2. Use Semaphore-based connection limiting
Instead of relying solely on HikariCP’s pool size, add a Semaphore to limit concurrent database access:
@Component
public class DatabaseAccessLimiter {
// Allow max 50 concurrent database operations
private final Semaphore semaphore = new Semaphore(50);
public <T> T executeWithLimit(Supplier<T> dbOperation) {
try {
semaphore.acquire();
return dbOperation.get();
} catch (InterruptedException e) {
Thread.currentThread().interrupt();
throw new RuntimeException("Database access interrupted", e);
} finally {
semaphore.release();
}
}
}3. Size your connection pool deliberately
# For virtual threads, think about database capacity, not thread count
spring:
datasource:
hikari:
maximum-pool-size: 50 # Based on what your DB can handle
minimum-idle: 10
connection-timeout: 5000 # Fail fast instead of queueing4. Consider reactive alternatives for hot paths
For the highest-throughput endpoints, consider using R2DBC or reactive Hibernate:
// R2DBC — truly non-blocking, no pinning issues
@Repository
public interface UserRepository extends ReactiveCrudRepository<User, Long> {
Mono<User> findByEmail(String email);
}The tradeoff: you lose Hibernate’s rich ORM features. For CRUD operations, it is fine. For complex domain models with lazy loading and cascades, it is painful.
5. Spring Boot 3.2+ virtual thread support
Spring Boot 3.2+ has explicit virtual thread support, but you need to understand what it changes:
spring:
threads:
virtual:
enabled: true # Creates virtual threads for request handlingThis enables virtual threads for the web layer but does not fix the underlying JDBC/Hibernate issues. You still need the connection pool and driver fixes above.
The deeper issue: blocking APIs in a non-blocking world
The real problem is architectural. Virtual threads make blocking cheap at the thread level, but they do not make blocking cheap at the resource level. Your database still has finite connections, finite memory, and finite I/O.
Virtual threads remove the thread-per-request bottleneck but expose the next bottleneck: resources per request. In most Java applications, that resource is the database connection.
Platform threads: Thread pool (200) → Connection pool (20) → Database
Bottleneck here ↑
Virtual threads: Virtual threads (∞) → Connection pool (20) → Database
Bottleneck here ↑The bottleneck moved. Your code needs to move with it.
My recommendation
For most Spring Boot applications in 2026:
- Enable virtual threads for I/O-heavy services (HTTP clients, file I/O, message queues)
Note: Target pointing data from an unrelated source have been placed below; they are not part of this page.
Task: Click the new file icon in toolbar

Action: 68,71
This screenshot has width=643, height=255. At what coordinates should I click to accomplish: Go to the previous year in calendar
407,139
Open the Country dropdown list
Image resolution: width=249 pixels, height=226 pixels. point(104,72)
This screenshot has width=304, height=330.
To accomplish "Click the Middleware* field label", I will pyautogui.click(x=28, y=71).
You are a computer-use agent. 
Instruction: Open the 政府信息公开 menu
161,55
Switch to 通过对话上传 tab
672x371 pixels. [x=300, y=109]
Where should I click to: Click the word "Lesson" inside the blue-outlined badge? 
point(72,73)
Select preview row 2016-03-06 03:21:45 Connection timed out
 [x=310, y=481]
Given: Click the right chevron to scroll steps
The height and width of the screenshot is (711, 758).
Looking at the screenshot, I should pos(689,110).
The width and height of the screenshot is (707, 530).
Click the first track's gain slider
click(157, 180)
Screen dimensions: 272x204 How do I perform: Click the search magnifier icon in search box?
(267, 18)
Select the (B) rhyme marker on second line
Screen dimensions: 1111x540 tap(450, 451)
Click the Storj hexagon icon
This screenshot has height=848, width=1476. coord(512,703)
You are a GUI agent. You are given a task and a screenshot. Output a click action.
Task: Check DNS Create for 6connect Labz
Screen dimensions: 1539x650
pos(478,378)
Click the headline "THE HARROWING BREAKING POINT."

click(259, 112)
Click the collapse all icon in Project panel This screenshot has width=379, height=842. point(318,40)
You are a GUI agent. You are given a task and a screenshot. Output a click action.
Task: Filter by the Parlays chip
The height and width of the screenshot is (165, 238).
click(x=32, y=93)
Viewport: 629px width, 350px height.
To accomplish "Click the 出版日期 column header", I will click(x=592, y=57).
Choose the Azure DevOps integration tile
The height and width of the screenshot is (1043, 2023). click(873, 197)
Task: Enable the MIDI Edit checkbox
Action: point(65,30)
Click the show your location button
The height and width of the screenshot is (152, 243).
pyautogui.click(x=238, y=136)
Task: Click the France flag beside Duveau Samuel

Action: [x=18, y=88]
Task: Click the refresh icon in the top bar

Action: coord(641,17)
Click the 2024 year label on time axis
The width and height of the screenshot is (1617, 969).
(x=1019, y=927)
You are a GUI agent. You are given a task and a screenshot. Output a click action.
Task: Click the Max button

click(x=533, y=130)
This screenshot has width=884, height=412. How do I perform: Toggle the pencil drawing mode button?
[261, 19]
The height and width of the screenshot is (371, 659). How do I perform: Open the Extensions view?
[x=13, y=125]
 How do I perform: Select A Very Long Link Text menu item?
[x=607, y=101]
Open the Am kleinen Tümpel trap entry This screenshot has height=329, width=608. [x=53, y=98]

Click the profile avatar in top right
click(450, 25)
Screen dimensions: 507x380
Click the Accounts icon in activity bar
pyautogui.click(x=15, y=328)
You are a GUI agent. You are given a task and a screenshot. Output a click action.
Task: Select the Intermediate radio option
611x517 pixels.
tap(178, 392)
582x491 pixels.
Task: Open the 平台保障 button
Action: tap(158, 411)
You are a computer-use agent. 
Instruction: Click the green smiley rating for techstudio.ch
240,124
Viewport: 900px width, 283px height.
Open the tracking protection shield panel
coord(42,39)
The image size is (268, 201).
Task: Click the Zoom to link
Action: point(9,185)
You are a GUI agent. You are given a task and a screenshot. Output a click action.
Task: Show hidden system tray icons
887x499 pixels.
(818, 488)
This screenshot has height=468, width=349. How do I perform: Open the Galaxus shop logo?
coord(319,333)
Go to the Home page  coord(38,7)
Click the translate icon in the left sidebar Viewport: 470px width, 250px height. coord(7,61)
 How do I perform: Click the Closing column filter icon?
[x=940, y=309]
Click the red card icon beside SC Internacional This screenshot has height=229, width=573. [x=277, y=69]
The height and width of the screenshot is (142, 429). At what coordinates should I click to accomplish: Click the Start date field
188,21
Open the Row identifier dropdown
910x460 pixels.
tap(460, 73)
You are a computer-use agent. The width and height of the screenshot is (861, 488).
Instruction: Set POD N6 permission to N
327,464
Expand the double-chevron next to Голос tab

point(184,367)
- Keep platform threads for database-heavy services until your JDBC driver fully supports virtual threads
- Add Semaphore guards around database access if you do use virtual threads
- Monitor pinning with
-Djdk.tracePinnedThreads=shortin production - Test under realistic load — the problems only appear at scale
Virtual threads are genuinely transformative for Java concurrency. But JDBC and Hibernate carry 20 years of platform thread assumptions. That gap is closing, but it is not closed yet.